(Dataset records)
★ ★ ★

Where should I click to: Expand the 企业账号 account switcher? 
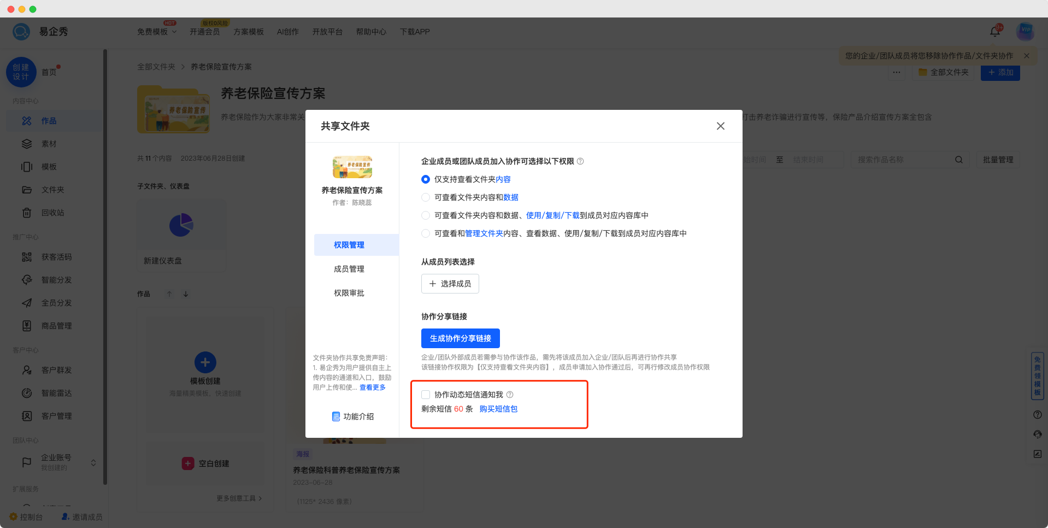(x=93, y=463)
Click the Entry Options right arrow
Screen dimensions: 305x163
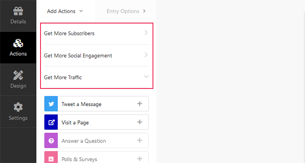click(144, 11)
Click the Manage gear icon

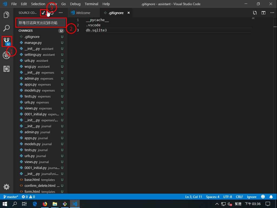(x=6, y=187)
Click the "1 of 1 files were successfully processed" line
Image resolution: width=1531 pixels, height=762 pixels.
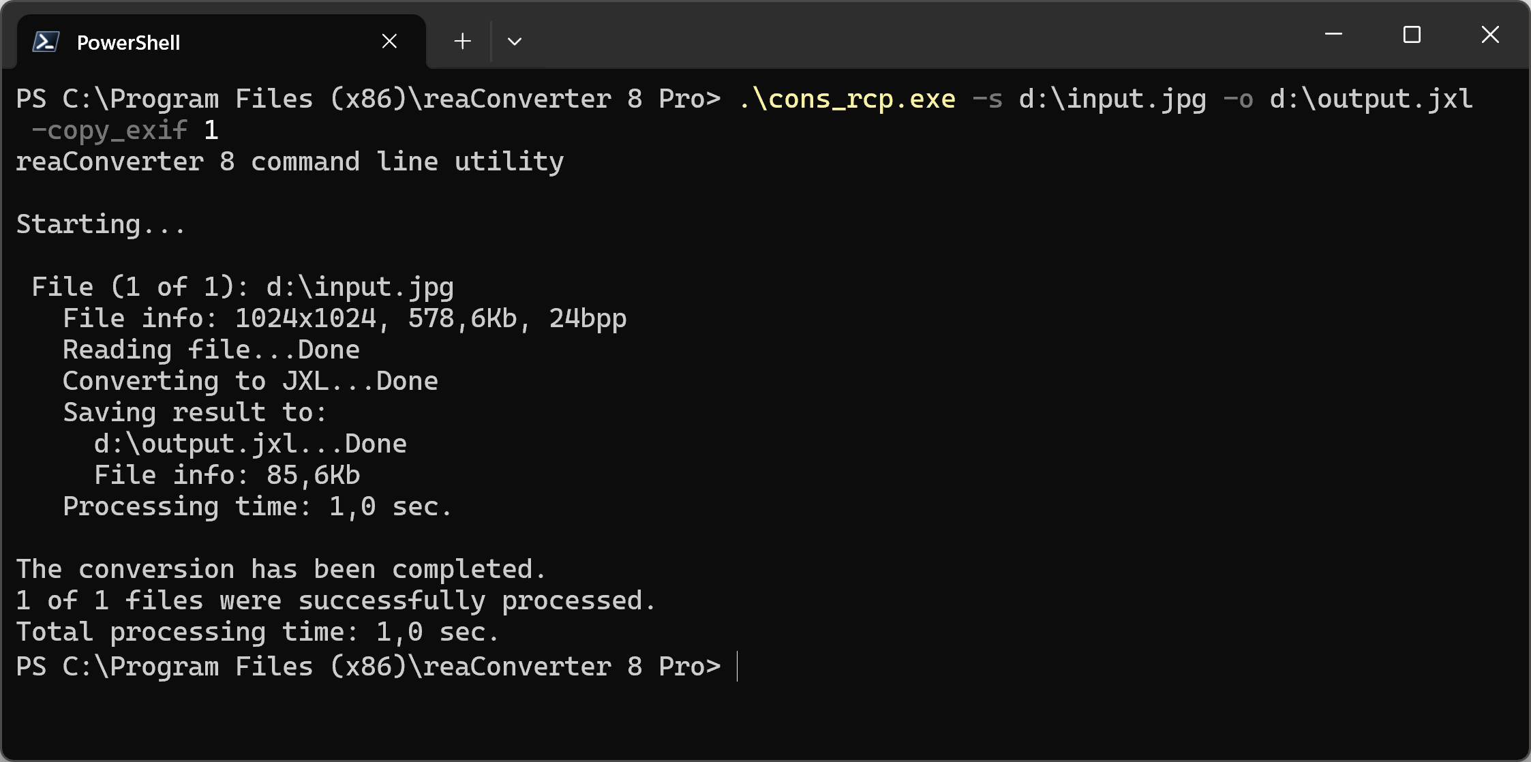point(335,600)
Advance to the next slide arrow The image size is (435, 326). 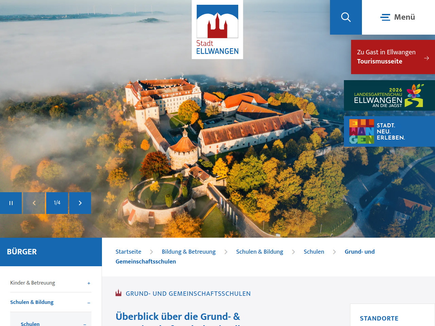point(80,203)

★ ★ ★

> **WHAT IS NEEDED**: Please reproduce exactly and only the lines from the first line of the records through the line containing "1 files were", both included, omitting any pictures.

> **FINISHED EXERCISE**:
Where should I click to: Expand the 企业账号 account switcher? 
(x=93, y=463)
Click the Entry Options right arrow
Screen dimensions: 305x163
click(144, 11)
Click the Manage gear icon

(x=6, y=187)
Click the "1 of 1 files were successfully processed" line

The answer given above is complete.